Bridges are key to China’s strategy. The superpower status the US has achieved is to a great extent grounded on the security blanket it offered to its allies. Geopolitically, China decided a long time ago that security was too expensive an offer to make. Instead, this new superpower may offer connectivity.[iii]

Bridges do offer connectivity, provided they do not buckle then break, or become blocked one way or another such as politically or by natural or manmade disaster. In any of those situations, the connectivity relied upon becomes a liability. We shudder to envision OBOR ending up similar to the bridge the Soviet Union commenced to construct across the Yangtze River at Wuhan in 1955, then withdrew from completing following a political disagreement in 1956, leaving China to finish “connectivity” in 1957. If OBOR becomes only partially complete, that will invite intervention by other countries, the Russian Federation, Turkey, India coming to mind, across Eurasia.

Already, tensions have emerged along the China-Pakistan economic corridor, vehemently opposed by India’s prime minister Narendra Modi.
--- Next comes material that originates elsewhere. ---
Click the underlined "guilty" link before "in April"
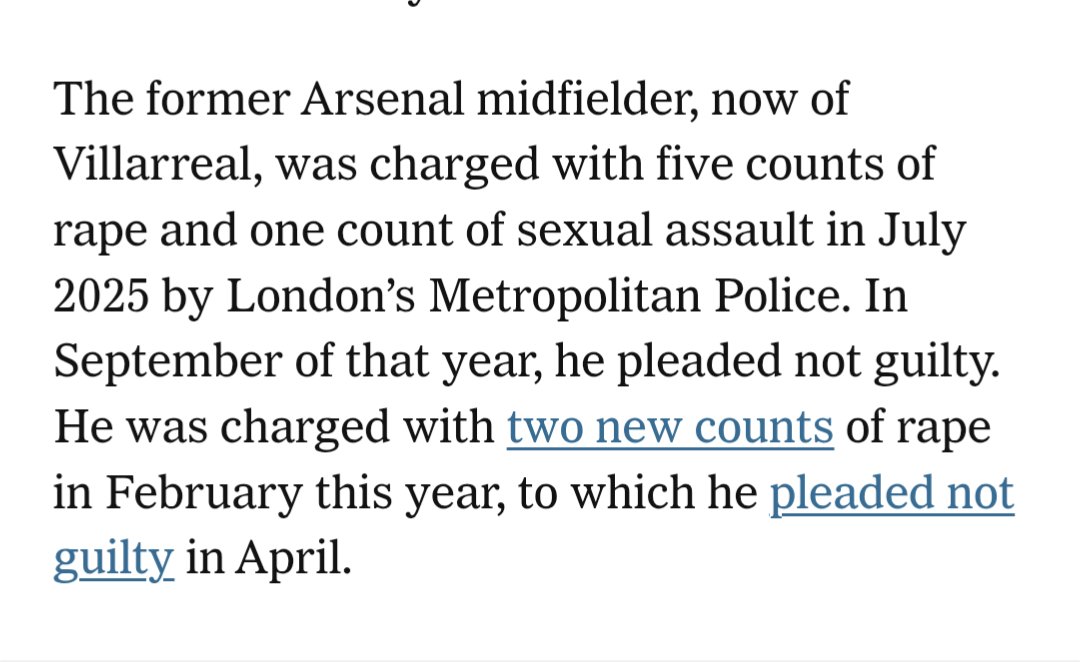 pos(114,559)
Amidst allegations that China is planning to play its own 21st century version of the “Great Game” Britain and Russia played a century ago, China’s Xinhua news agency retorted that its “New Silk Road” is “not and will never be neocolonialism by stealth” just as it is not an opportunity for China to introduce a new hegemony, merely its chance to bring an end to an old hegemony.[iv] As it is difficult to imagine the United States as the “hegemon” of Eurasia, apparently this means that China aims to stop any new “Great Game” from transpiring across Eurasia by other powers. Does this mean that at least tacitly China is targeting the Russian Federation or Turkey as existing or potentially “new” hegemons across Eurasia, intending to head them off at the pass figuratively if not literally in the Urals if not in the Himalayas. An accurate forecast of where China is currently planning its OBOR to go is available at Xinhua Belt and Road Directory.[v]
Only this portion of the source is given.